PAGE EXTRACT:
Segment Open
In more proof of how out to lunch the anti-vaccination movement is at bottom, several parents are trying to immunize their children from chickenpox by shipping diseases in the mail. I wish this was snark, but according to WSMV in Nashville, it's far from snark. In fact, it's a cottage industry.
You may have heard over the years about those "Chicken Pox parties," where parents purposely expose kids to others thinking better they get exposed earlier than later or maybe they didn't want the vaccine. Well, this is that concept taken to an extreme. Mail order diseases: Experts say it's dangerous for the families involved and for the unsuspecting people around them.
For instance, on one Facebook group called "Find a Pox Party in Your Area," members offered to trade items purportedly infected with chickenpox, mumps, measles and other childhood diseases, sometimes in return for charitable donations. Facebook appears to have shut the group down, mercifully.
Needless to say, state health officials are aghast.
The group's claim: they want to build their children's lifelong immunities without vaccines, "even in the best circumstances, exposing your children to a potentially serious or even fatal disease which is virtually, completely preventable by a really safe vaccine is inexcusable. Not even talking about the other accidental risks from shipping, other infections," said the Tennessee Health Department's Epidemiologist, Dr. Tim Jones.
Segment Closed
REQUIRED ACTIONS:
• 1. Summarize the passage on mailed chickenpox in two sentences.
• 2. In the passage on mailed chickenpox, what was the name of the Facebook group whose members offered to trade infected items?
• 3. Resume the passage on mailed chickenpox from its last sentence.
The data placed after the passage on mailed chickenpox come from an unrelated source.

SUPPLIED MATERIAL:
Segment Open
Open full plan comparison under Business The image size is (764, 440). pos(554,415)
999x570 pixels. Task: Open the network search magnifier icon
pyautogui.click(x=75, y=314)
Segment Closed
YOUR RESPONSES:
• 1. Some anti-vaccination parents are trying to immunize their children against chickenpox by mailing items supposedly infected with the disease. Experts call this extreme version of "Chicken Pox parties" dangerous, and a Tennessee Health Department epidemiologist said exposing children to a disease that a safe vaccine can prevent is inexcusable.

• 2. "Find a Pox Party in Your Area"

• 3.
Jones points out that this practice can affect everyone around them, and possibly exposing their kids to other diseases--including AIDS.
According to Jerry Martin, the U.S. Attorney for Tennessee's Middle District, this practice is not only dangerous--it's illegal. Sending viruses or other infectious diseases through the mail or other interstate commerce is a federal offense. Hopefully it's a felony--can't imagine it not being one, given how unbelievably dangerous this is.
Update: Several commenters have mentioned another reason this is off-the-charts dangerous--chickenpox can lay dormant for many years, then return as shingles. And shingles has been known to kill. Catte Nappe also mentioned that the virus can go right to the brain in the form of viral encephalitis--a disease that killed his mom.